The Biogeochemistry of Lipid Derived Infochemical Signals in the Ocean
Bethanie Edwards, Ph.D., 2016
Benjamin Van Mooy, Advisor
Oxylipins are lipid derived infochemicals produced by mainly by diatoms. The work presented in this thesis suggests that oxylipins production in situ has significant implications for ocean biogeochemistry. Oxylipin concentrations on sinking particles from the North Atlantic were in the micromolar range. Stimulatory concentrations of oxylipins ranged from 1-10 µM, resulting in enhanced remineralization of organic matter by particle associated microbes. Thus, PUAs produced during bloom decline may lead to greater flux attenuation and nutrient recycling. A novel lipidomics approach was applied along a cruise track in the California Coastal System revealing that free fatty acids and oxylipins dominated the dissolved lipidome were correlated with diatom bloom demise. RNA viruses were linked to bloom decline and oxylipin abundances, representing a new infochemical signaling pathway in the ocean.

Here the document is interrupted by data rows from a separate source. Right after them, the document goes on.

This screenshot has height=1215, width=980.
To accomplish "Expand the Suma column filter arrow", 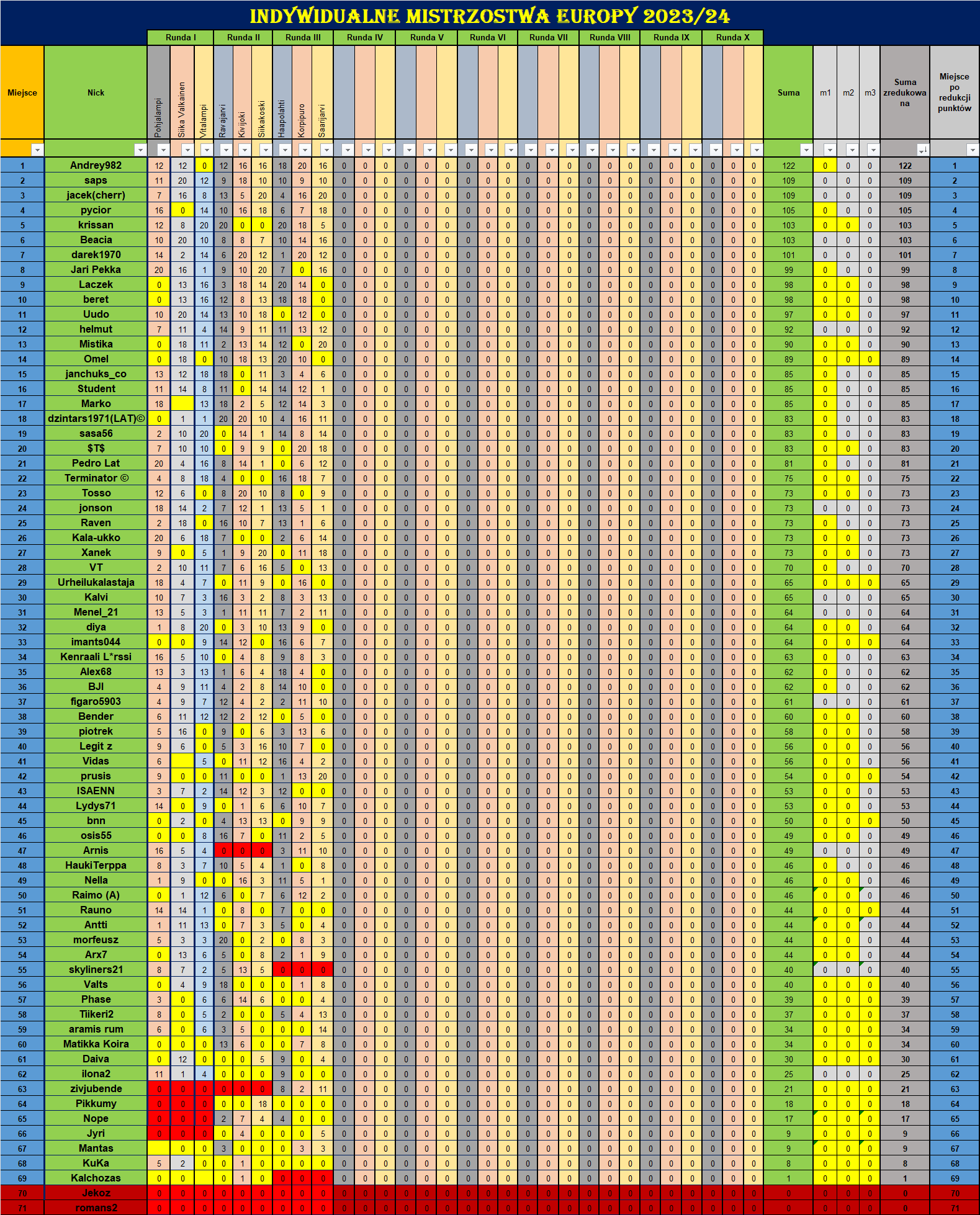I will click(806, 150).
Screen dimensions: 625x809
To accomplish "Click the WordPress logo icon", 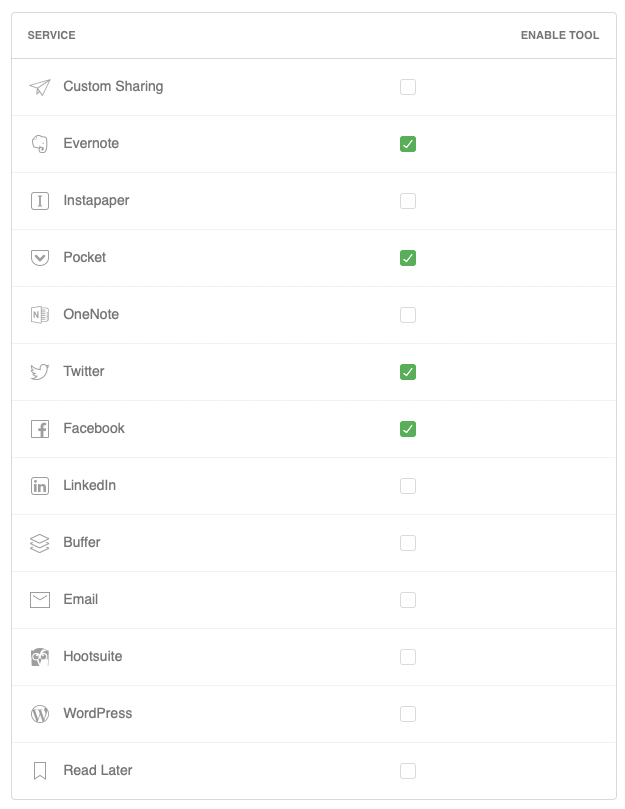I will tap(40, 714).
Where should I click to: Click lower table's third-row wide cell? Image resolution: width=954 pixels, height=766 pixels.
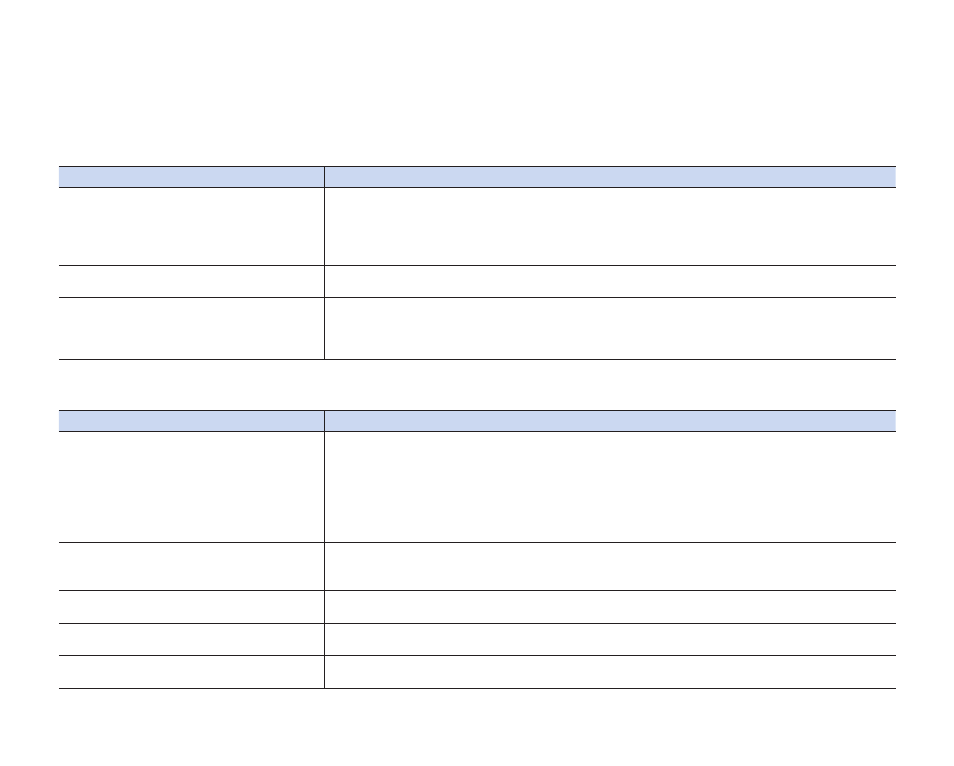(610, 607)
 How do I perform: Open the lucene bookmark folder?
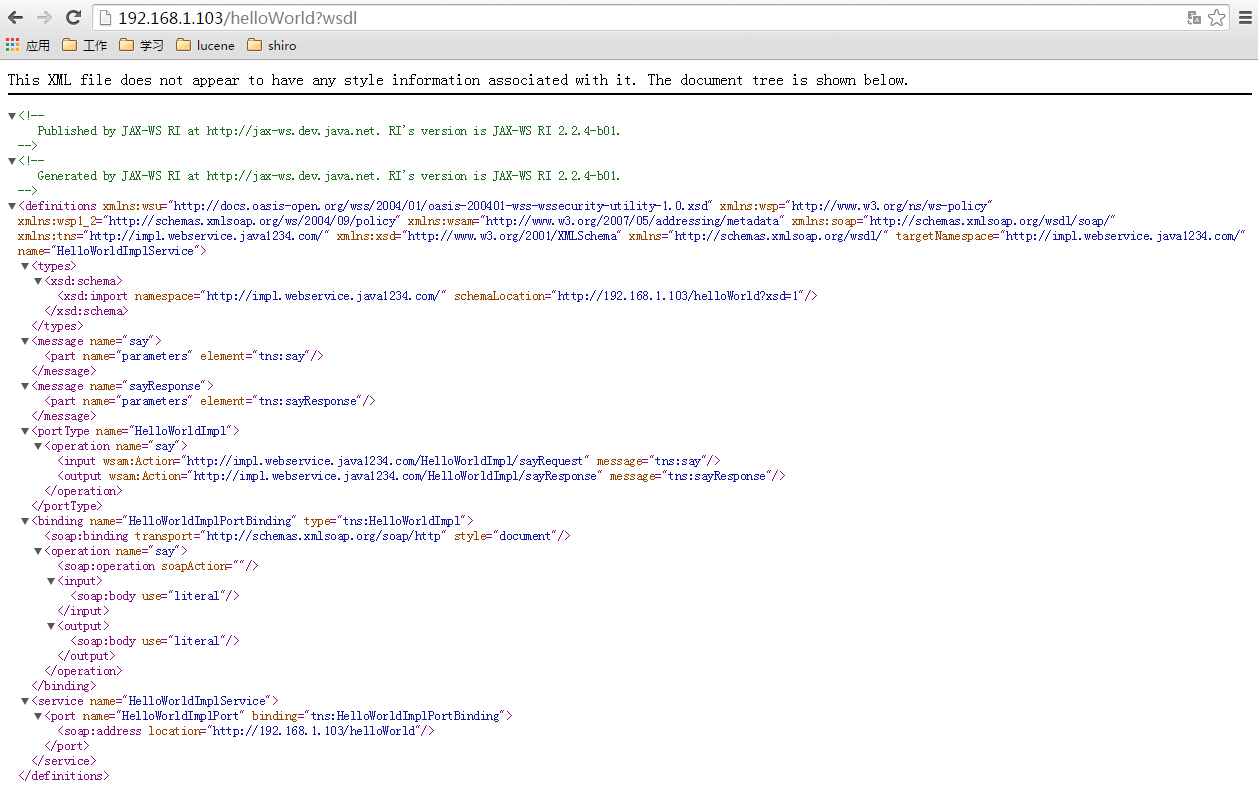tap(205, 45)

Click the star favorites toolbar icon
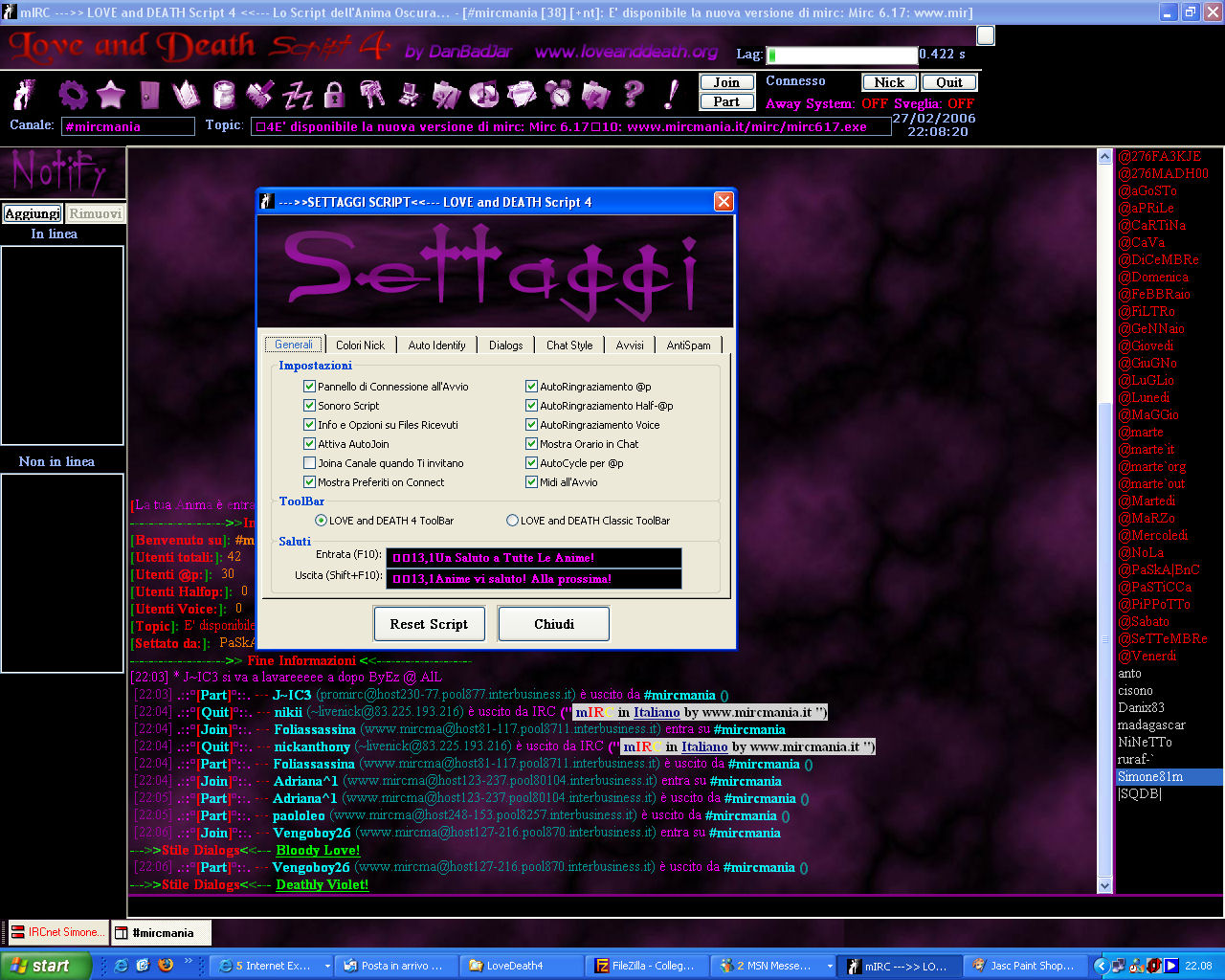(x=111, y=95)
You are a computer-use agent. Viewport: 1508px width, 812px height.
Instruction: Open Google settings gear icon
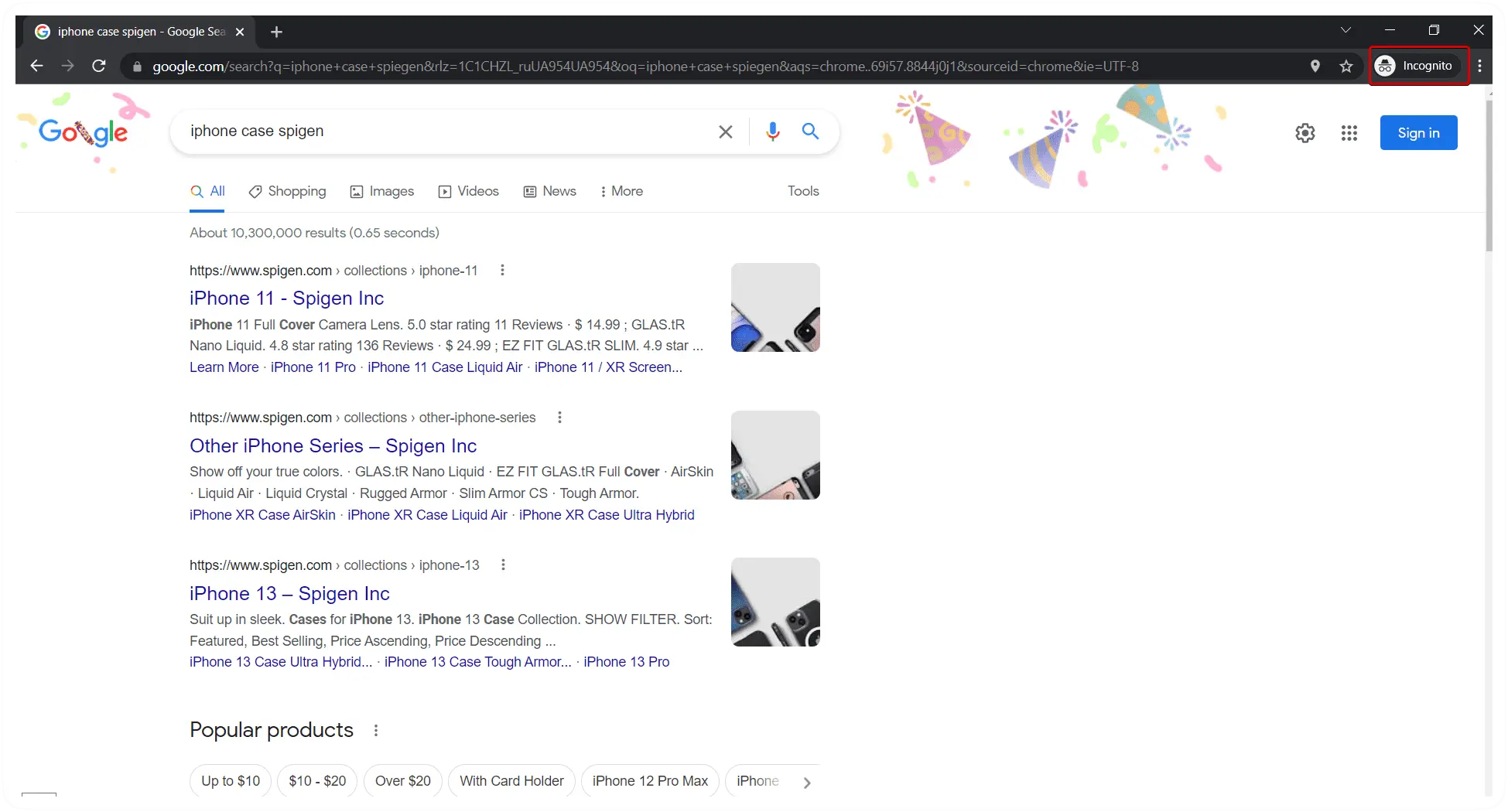pyautogui.click(x=1305, y=133)
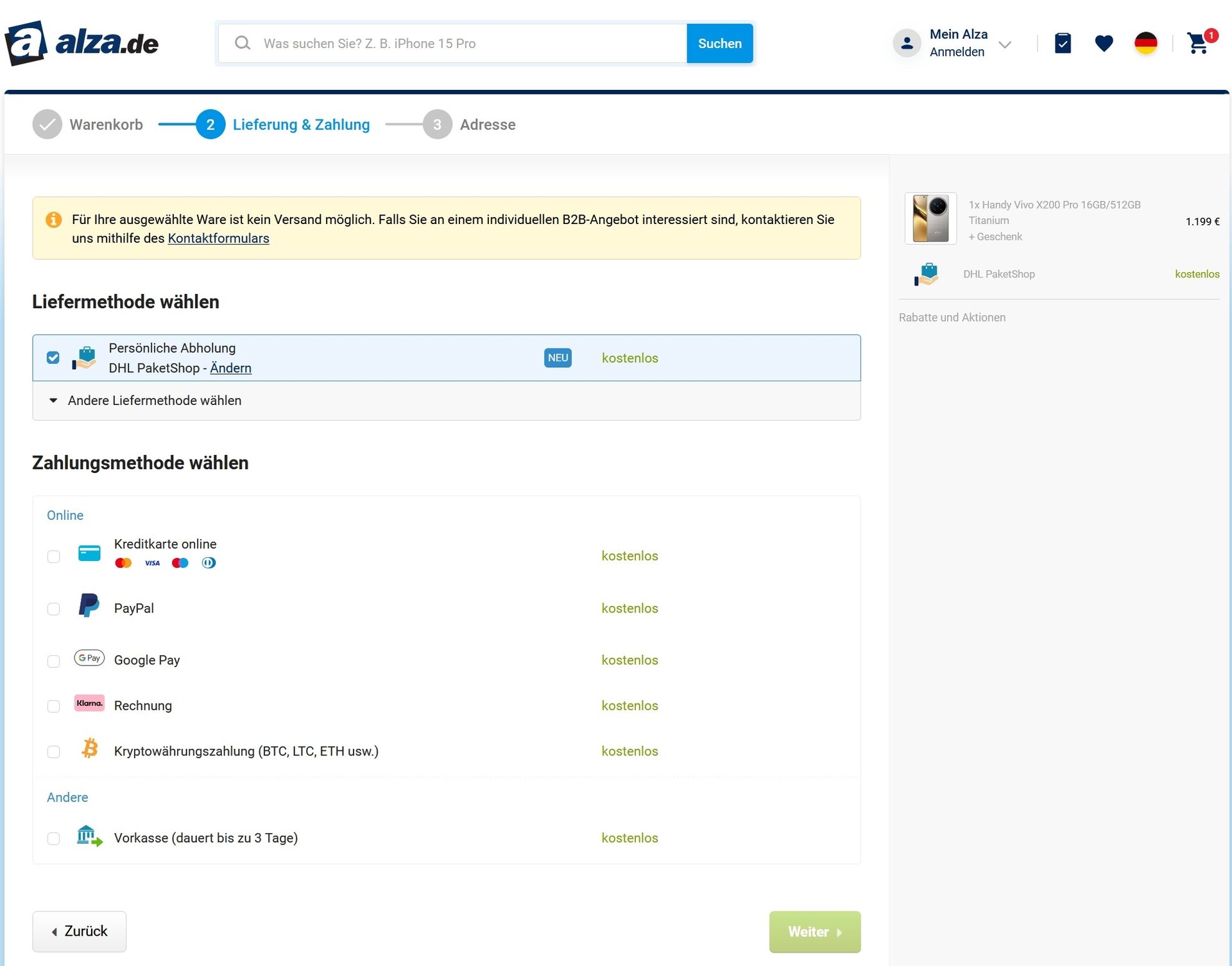The width and height of the screenshot is (1232, 966).
Task: Click the user account avatar icon
Action: click(907, 43)
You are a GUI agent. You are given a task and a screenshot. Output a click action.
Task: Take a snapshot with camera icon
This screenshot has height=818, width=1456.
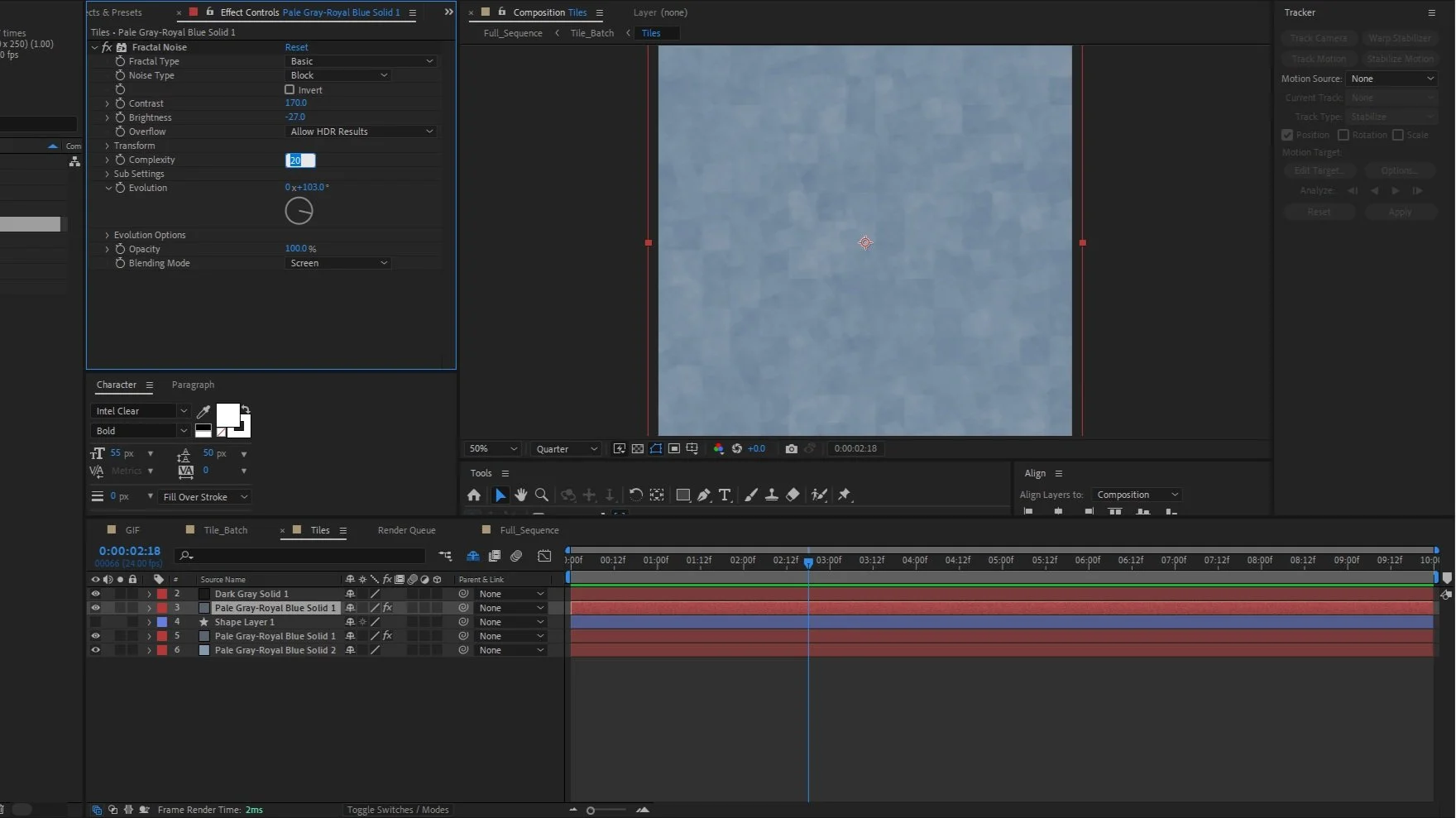(x=791, y=448)
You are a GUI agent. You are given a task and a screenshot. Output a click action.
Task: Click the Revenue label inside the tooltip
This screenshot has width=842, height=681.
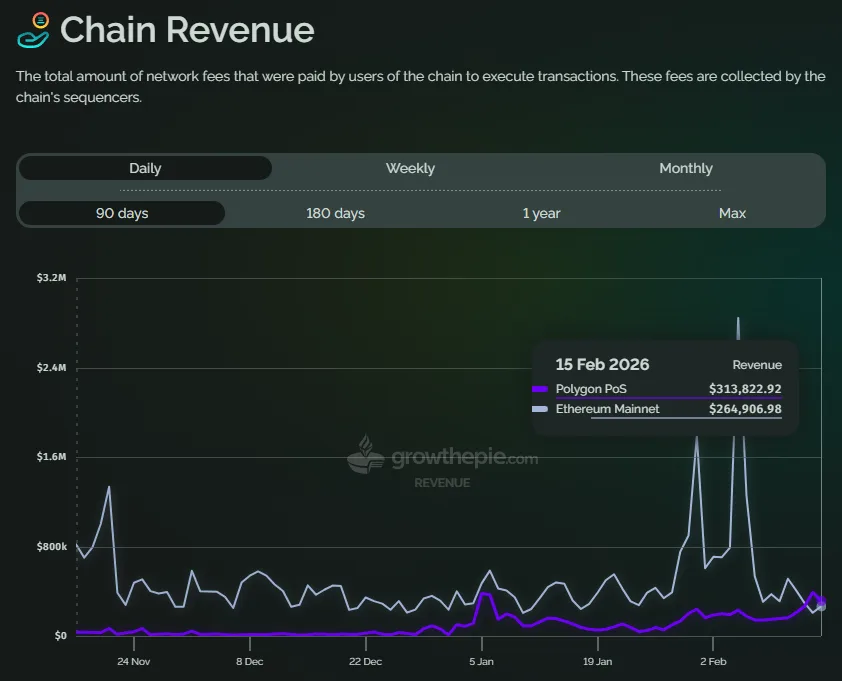click(757, 364)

The dissolved lipidome was sampled during grazing experiments with the microzooplankton grazer Oxyrrhis marina and both wild type Phaeodactylum tricornutum and a chronically stressed, transgenic strain (PtNOA). Grazing was suppressed in the PtNOA treatments compared to the WT, likely due to upregulation of small unknown lipophilic molecules. This suggests that cellular stress and oxylipin production may deter microzooplankton grazing in the environment potentially altering the transfer of energy through the microbial food web.